硫酸铵梯度法制备莫西沙星脂质体的工艺研究

目的 制备具有较高包封率和载药量且体外放置稳定的莫西沙星脂质体。方法 采用硫酸铵梯度法制备包载莫西沙星的脂质体，以粒径及其分布和包封率、载药量为指标对处方和工艺进行优化。结果 最佳制备条件为：空白脂质体中硫酸铵质量浓度70 mg/mL、磷脂质量浓度50 mg/mL、脂质体粒径120 nm左右、透析时间5 h、载药时药脂比2∶3、孵育温度40 ℃、孵育时间30 min。制备得到的莫西沙星脂质体粒径为（143.00±3.98）nm，包封率为（74.56±3.21）%，载药量为（26.39±1.88）%。结论 硫酸铵梯度法制备的莫西沙星脂质体包封率较高，粒径均一，室温放置稳定性良好。
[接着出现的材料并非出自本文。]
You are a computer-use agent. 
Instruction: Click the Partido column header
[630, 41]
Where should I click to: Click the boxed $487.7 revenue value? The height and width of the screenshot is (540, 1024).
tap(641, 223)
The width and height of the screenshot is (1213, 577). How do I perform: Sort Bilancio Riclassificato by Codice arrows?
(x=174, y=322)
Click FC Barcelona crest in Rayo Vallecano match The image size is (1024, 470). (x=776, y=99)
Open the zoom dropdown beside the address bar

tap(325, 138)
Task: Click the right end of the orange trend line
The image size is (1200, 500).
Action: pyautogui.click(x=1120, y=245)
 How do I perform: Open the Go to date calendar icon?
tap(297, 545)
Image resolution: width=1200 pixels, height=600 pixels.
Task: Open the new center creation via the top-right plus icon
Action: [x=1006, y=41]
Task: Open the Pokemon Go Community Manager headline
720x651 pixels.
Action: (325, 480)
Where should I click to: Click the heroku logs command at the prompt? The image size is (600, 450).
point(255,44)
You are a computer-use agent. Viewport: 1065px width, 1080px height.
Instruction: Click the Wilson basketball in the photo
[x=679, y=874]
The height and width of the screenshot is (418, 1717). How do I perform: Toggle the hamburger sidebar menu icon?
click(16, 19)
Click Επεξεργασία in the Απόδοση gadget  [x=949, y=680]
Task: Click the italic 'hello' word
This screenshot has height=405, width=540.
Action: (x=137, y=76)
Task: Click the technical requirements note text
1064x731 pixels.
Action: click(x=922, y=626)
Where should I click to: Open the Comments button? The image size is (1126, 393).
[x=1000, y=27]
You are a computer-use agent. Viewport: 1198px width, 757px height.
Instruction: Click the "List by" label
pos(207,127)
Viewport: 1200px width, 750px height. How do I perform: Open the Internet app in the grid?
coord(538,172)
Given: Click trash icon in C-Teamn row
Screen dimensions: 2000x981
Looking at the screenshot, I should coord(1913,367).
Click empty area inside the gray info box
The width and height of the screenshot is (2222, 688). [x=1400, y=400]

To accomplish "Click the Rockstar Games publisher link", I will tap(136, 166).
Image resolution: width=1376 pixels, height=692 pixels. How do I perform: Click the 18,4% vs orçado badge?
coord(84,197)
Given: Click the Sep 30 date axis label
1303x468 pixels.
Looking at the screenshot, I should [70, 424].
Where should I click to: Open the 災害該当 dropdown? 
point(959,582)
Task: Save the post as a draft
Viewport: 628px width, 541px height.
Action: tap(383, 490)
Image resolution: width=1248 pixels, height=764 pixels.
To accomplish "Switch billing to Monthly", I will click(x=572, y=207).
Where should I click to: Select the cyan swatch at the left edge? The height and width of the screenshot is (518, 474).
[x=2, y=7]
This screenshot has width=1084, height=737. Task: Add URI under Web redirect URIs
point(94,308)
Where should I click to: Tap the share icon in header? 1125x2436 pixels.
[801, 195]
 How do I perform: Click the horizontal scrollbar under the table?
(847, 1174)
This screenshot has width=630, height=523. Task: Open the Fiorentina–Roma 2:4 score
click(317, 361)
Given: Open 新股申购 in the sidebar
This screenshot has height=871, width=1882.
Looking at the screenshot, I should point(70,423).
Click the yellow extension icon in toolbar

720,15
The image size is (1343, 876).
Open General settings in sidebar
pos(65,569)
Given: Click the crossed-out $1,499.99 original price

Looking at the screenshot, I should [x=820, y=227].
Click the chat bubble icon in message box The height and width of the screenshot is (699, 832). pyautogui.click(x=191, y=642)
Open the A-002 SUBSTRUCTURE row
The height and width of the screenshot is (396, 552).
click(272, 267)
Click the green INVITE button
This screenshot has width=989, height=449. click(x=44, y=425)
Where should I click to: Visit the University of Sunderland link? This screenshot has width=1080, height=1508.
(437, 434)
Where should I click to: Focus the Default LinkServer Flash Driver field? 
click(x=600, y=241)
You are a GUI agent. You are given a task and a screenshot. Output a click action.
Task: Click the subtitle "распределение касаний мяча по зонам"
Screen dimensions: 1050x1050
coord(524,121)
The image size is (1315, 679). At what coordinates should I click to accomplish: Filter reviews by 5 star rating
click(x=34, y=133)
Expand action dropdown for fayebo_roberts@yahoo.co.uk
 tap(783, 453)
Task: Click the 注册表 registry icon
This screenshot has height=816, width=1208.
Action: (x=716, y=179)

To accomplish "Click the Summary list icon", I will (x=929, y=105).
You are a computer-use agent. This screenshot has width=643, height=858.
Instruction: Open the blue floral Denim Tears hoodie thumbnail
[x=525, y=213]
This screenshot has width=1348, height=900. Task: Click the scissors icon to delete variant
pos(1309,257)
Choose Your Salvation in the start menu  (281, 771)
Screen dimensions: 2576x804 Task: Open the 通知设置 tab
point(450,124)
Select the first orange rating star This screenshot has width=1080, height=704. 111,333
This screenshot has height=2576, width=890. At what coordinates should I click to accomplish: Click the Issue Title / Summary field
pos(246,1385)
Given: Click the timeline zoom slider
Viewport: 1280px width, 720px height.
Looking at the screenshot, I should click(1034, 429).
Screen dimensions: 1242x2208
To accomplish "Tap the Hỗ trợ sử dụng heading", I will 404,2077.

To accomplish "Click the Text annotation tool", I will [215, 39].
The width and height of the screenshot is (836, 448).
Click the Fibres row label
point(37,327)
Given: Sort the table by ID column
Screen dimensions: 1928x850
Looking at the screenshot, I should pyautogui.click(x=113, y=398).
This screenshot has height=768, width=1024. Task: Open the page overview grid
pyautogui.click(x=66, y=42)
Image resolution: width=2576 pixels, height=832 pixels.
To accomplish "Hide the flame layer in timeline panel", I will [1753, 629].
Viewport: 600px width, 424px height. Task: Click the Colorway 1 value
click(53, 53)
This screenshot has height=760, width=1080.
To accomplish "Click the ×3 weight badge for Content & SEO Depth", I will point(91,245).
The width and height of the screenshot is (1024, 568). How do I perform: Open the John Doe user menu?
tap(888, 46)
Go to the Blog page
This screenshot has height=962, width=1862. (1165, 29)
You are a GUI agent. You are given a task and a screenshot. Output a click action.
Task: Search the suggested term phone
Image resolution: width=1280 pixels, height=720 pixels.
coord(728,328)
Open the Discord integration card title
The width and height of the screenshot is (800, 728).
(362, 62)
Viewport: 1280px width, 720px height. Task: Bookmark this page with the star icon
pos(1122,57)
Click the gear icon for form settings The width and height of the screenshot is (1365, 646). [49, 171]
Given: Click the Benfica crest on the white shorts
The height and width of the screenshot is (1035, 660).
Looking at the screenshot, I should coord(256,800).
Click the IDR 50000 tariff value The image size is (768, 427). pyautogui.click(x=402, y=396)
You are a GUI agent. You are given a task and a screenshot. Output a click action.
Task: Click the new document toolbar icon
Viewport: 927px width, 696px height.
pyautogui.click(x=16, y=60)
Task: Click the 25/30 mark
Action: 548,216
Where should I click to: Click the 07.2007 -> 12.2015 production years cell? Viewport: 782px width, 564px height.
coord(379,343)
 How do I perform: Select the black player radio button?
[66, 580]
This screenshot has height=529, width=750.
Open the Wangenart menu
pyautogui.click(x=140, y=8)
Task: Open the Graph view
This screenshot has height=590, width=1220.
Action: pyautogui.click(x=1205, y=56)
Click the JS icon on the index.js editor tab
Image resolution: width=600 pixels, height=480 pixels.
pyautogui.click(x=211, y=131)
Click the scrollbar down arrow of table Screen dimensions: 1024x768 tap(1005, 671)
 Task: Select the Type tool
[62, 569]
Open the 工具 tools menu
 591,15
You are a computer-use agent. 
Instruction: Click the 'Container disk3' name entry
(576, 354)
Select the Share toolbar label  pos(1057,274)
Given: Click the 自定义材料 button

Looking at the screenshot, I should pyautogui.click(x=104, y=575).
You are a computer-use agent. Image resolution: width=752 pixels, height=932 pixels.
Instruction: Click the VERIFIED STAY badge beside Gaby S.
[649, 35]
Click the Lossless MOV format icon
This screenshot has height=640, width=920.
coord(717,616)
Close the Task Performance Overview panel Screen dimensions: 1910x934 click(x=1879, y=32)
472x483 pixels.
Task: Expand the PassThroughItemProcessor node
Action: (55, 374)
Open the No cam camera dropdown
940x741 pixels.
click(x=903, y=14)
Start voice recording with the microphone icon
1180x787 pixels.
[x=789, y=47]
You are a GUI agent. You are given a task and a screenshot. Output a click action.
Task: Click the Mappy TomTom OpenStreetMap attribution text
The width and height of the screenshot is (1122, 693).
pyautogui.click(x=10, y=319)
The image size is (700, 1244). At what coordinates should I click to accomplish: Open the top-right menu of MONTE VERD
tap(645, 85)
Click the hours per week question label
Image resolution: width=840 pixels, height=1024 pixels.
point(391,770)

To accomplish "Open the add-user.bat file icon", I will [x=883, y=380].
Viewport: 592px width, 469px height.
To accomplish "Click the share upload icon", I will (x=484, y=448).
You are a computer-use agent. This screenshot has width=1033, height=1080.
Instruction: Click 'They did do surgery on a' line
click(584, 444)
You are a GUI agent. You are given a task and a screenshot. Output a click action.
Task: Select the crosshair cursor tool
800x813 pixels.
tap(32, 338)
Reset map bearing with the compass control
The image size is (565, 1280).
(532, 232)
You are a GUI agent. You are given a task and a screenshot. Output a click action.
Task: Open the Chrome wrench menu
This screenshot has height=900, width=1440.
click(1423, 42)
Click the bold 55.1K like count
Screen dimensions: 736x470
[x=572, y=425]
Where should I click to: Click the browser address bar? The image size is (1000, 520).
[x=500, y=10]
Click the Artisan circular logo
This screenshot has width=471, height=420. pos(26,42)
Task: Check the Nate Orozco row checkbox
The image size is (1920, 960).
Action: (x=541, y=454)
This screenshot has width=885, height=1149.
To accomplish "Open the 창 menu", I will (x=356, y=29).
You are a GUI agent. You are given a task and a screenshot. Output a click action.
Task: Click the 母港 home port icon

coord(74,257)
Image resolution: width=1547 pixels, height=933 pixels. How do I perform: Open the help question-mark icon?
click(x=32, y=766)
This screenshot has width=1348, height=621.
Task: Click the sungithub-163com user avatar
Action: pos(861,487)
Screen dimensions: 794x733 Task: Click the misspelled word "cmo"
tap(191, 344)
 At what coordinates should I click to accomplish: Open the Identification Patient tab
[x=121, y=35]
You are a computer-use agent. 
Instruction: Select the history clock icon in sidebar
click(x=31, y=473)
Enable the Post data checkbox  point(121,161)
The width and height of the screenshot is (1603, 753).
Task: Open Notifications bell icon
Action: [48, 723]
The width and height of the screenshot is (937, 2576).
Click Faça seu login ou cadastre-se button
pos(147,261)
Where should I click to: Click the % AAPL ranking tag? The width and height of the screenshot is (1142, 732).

Preparation of moxifloxacin liposomes by ammonium sulfate gradient method

Objective To prepare the moxifloxacin liposomes with high entrapment efficiency, drug loading capacity, and storage stability. Methods Ammonium sulfate gradient method was used to prepare moxifloxacin liposomes; the formulation and preparation process was optimized using the particle diameter, size distribution, entrapment efficiency, and drug loading capacity of the resultant liposomes as the evaluating indicators. Results The optimal preparation conditions included 70 mg/mL ammonium sulfate, 50 mg/mL HSPC, dialysis time of 5 h, and 120 nm in diameter for the resultant blank liposomes; the drug-lipid ratio was 2∶3, and the incubation temperature was at 40 ℃ for 30 min for drug-loading. The obtained moxifloxacin liposomes were （143.00 ± 3.98） nm in diameter, achieving high entrapment efficiency of （74.56 ± 3.21）% and drug loading capacity of （26.39 ± 1.88）%. Conclusion The moxifloxacin liposomes prepared by ammonium sulfate gradient method are with high entrapment efficiency and drug loading, capacity and are stable at room temperature.